#### STORED DATA
○ ○ ○
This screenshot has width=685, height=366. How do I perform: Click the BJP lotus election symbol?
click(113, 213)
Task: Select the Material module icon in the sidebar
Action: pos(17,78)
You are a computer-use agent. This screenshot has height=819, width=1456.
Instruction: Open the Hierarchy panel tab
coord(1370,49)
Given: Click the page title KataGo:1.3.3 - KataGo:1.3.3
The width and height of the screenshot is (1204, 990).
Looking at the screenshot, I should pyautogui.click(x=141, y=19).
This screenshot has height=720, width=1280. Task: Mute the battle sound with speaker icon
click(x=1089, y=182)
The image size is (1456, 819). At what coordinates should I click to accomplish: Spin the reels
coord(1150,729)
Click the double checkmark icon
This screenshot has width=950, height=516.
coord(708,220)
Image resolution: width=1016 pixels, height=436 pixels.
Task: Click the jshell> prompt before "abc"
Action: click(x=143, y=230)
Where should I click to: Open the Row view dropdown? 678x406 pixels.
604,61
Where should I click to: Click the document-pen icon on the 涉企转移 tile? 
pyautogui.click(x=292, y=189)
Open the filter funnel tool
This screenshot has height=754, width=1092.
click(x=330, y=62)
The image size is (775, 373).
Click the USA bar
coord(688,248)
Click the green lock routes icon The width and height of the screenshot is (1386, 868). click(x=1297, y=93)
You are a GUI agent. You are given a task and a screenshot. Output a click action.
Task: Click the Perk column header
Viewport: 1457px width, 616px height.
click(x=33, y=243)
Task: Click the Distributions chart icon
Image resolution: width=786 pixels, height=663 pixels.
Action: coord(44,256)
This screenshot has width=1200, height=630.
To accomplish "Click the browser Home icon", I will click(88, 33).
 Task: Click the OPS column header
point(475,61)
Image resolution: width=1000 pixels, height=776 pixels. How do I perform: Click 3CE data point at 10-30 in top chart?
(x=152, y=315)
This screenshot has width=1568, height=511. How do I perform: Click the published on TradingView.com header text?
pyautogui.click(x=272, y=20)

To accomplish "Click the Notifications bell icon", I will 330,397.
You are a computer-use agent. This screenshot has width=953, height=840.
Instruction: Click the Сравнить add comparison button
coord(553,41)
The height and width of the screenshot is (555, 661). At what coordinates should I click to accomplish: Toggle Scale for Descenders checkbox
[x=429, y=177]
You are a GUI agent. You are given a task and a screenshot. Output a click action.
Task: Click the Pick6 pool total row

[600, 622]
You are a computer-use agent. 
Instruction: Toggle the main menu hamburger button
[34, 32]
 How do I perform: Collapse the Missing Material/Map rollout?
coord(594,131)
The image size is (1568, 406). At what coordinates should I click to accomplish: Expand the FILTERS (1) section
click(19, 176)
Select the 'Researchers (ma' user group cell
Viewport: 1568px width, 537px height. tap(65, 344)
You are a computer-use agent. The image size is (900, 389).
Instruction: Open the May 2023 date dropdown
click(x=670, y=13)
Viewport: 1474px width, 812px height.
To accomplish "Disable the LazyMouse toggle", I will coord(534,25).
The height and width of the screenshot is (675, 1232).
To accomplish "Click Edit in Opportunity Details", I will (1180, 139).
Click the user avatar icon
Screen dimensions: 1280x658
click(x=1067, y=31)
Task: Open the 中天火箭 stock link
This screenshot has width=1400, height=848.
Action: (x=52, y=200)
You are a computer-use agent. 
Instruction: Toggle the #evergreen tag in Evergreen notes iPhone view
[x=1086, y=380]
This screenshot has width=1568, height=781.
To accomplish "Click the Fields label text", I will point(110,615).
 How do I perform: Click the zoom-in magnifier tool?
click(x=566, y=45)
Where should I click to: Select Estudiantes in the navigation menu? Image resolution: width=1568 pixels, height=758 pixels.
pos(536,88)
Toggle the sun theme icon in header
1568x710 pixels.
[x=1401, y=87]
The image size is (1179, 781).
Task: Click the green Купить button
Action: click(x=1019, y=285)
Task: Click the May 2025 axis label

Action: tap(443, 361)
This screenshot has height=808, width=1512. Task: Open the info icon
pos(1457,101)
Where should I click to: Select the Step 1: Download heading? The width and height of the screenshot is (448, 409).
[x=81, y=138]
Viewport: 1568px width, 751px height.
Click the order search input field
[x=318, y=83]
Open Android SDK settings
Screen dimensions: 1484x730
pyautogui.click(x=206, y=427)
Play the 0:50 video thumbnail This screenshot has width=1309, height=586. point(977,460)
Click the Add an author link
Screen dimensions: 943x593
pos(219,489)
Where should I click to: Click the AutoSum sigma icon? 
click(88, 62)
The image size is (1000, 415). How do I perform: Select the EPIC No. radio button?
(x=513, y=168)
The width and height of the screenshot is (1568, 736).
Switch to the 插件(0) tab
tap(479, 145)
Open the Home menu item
○ ○ ○
Each record must be returned exactly as it is written.

This screenshot has width=685, height=366. How do I perform: Click the BJP lotus election symbol?
click(113, 213)
Task: Select the Material module icon in the sidebar
Action: pos(17,78)
You are a computer-use agent. This screenshot has height=819, width=1456.
Instruction: Open the Hierarchy panel tab
coord(1370,49)
Given: Click the page title KataGo:1.3.3 - KataGo:1.3.3
The width and height of the screenshot is (1204, 990).
Looking at the screenshot, I should pyautogui.click(x=141, y=19).
This screenshot has height=720, width=1280. Task: Mute the battle sound with speaker icon
click(x=1089, y=182)
The image size is (1456, 819). At what coordinates should I click to accomplish: Spin the reels
coord(1150,729)
Click the double checkmark icon
This screenshot has width=950, height=516.
coord(708,220)
Image resolution: width=1016 pixels, height=436 pixels.
Task: Click the jshell> prompt before "abc"
Action: click(x=143, y=230)
Where should I click to: Open the Row view dropdown? 678x406 pixels.
604,61
Where should I click to: Click the document-pen icon on the 涉企转移 tile? 
pyautogui.click(x=292, y=189)
Open the filter funnel tool
This screenshot has height=754, width=1092.
click(x=330, y=62)
The image size is (775, 373).
Click the USA bar
coord(688,248)
Click the green lock routes icon The width and height of the screenshot is (1386, 868). click(x=1297, y=93)
You are a GUI agent. You are given a task and a screenshot. Output a click action.
Task: Click the Perk column header
Viewport: 1457px width, 616px height.
click(x=33, y=243)
Task: Click the Distributions chart icon
Image resolution: width=786 pixels, height=663 pixels.
Action: coord(44,256)
This screenshot has width=1200, height=630.
To accomplish "Click the browser Home icon", I will click(88, 33).
 Task: Click the OPS column header
point(475,61)
Image resolution: width=1000 pixels, height=776 pixels. How do I perform: Click 3CE data point at 10-30 in top chart?
(x=152, y=315)
This screenshot has width=1568, height=511. How do I perform: Click the published on TradingView.com header text?
pyautogui.click(x=272, y=20)

To accomplish "Click the Notifications bell icon", I will 330,397.
You are a computer-use agent. This screenshot has width=953, height=840.
Instruction: Click the Сравнить add comparison button
coord(553,41)
The height and width of the screenshot is (555, 661). At what coordinates should I click to accomplish: Toggle Scale for Descenders checkbox
[x=429, y=177]
You are a GUI agent. You are given a task and a screenshot. Output a click action.
Task: Click the Pick6 pool total row

[600, 622]
You are a computer-use agent. 
Instruction: Toggle the main menu hamburger button
[34, 32]
 How do I perform: Collapse the Missing Material/Map rollout?
coord(594,131)
The image size is (1568, 406). At what coordinates should I click to accomplish: Expand the FILTERS (1) section
click(19, 176)
Select the 'Researchers (ma' user group cell
Viewport: 1568px width, 537px height. tap(65, 344)
You are a computer-use agent. The image size is (900, 389).
Instruction: Open the May 2023 date dropdown
click(x=670, y=13)
Viewport: 1474px width, 812px height.
To accomplish "Disable the LazyMouse toggle", I will coord(534,25).
The height and width of the screenshot is (675, 1232).
To accomplish "Click Edit in Opportunity Details", I will (1180, 139).
Click the user avatar icon
Screen dimensions: 1280x658
click(x=1067, y=31)
Task: Open the 中天火箭 stock link
This screenshot has width=1400, height=848.
Action: (x=52, y=200)
You are a computer-use agent. 
Instruction: Toggle the #evergreen tag in Evergreen notes iPhone view
[x=1086, y=380]
This screenshot has width=1568, height=781.
To accomplish "Click the Fields label text", I will point(110,615).
 How do I perform: Click the zoom-in magnifier tool?
click(x=566, y=45)
Where should I click to: Select Estudiantes in the navigation menu? Image resolution: width=1568 pixels, height=758 pixels.
pos(536,88)
Toggle the sun theme icon in header
1568x710 pixels.
[x=1401, y=87]
The image size is (1179, 781).
Task: Click the green Купить button
Action: click(x=1019, y=285)
Task: Click the May 2025 axis label

Action: tap(443, 361)
This screenshot has height=808, width=1512. Task: Open the info icon
pos(1457,101)
Where should I click to: Select the Step 1: Download heading? The width and height of the screenshot is (448, 409).
[x=81, y=138]
Viewport: 1568px width, 751px height.
Click the order search input field
[x=318, y=83]
Open Android SDK settings
Screen dimensions: 1484x730
pyautogui.click(x=206, y=427)
Play the 0:50 video thumbnail This screenshot has width=1309, height=586. point(977,460)
Click the Add an author link
Screen dimensions: 943x593
pos(219,489)
Where should I click to: Click the AutoSum sigma icon? 
click(88, 62)
The image size is (1000, 415). How do I perform: Select the EPIC No. radio button?
(x=513, y=168)
The width and height of the screenshot is (1568, 736).
Switch to the 插件(0) tab
tap(479, 145)
Open the Home menu item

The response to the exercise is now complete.